§ Extracted data:
# # # # #

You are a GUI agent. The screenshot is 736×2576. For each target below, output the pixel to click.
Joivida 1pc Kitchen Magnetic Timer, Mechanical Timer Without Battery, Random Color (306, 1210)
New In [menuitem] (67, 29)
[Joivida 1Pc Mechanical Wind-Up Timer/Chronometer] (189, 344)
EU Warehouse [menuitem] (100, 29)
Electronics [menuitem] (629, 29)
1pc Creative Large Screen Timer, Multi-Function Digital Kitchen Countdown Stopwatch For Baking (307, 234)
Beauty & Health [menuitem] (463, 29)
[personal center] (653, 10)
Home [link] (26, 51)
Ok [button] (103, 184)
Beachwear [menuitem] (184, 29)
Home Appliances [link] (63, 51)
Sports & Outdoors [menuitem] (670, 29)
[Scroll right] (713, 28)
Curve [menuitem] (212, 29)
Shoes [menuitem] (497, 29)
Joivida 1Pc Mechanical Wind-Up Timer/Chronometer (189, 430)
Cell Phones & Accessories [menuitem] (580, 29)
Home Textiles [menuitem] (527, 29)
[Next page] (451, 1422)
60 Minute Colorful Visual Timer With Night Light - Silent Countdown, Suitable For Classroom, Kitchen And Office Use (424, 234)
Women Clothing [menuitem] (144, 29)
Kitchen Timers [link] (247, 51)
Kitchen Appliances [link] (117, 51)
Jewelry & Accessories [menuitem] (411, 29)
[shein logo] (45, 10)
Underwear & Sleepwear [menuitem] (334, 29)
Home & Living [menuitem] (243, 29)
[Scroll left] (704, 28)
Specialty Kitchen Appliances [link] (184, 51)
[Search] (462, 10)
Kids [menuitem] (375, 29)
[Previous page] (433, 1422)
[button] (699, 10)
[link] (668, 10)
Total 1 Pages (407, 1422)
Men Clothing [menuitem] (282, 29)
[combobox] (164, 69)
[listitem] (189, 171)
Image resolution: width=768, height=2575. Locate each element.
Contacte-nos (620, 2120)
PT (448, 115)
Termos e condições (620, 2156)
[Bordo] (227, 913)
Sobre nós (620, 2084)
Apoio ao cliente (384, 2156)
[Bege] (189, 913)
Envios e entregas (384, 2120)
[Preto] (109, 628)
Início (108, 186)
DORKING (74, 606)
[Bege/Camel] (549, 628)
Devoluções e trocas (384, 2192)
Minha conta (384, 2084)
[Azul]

# # # # #

Return, from the material above, every line with the word "Joivida".

Joivida 1pc Kitchen Magnetic Timer, Mechanical Timer Without Battery, Random Color (306, 1210)
[Joivida 1Pc Mechanical Wind-Up Timer/Chronometer] (189, 344)
Joivida 1Pc Mechanical Wind-Up Timer/Chronometer (189, 430)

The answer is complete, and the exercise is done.